# WORK INSTRUCTION
Exact copy without images: repeat every entry as written.

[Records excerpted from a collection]
────────────────────────────────────────

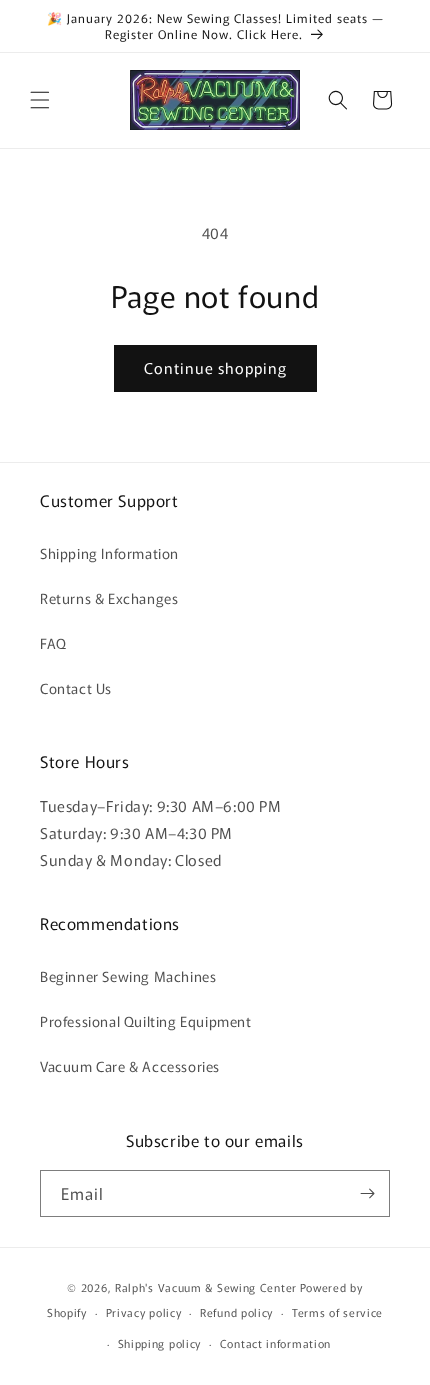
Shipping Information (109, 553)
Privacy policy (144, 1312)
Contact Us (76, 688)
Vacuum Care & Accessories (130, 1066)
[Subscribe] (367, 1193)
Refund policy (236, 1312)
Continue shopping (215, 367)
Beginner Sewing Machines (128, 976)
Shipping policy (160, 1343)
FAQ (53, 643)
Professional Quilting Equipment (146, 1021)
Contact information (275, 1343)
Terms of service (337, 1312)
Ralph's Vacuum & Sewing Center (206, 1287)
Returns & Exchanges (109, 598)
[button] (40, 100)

────────────────────────────────────────

# THE COMPLETED TASK
Shipping Information (109, 553)
Privacy policy (144, 1312)
Contact Us (76, 688)
Vacuum Care & Accessories (130, 1066)
[Subscribe] (367, 1193)
Refund policy (236, 1312)
Continue shopping (215, 367)
Beginner Sewing Machines (128, 976)
Shipping policy (160, 1343)
FAQ (53, 643)
Professional Quilting Equipment (146, 1021)
Contact information (275, 1343)
Terms of service (337, 1312)
Ralph's Vacuum & Sewing Center (206, 1287)
Returns & Exchanges (109, 598)
[button] (40, 100)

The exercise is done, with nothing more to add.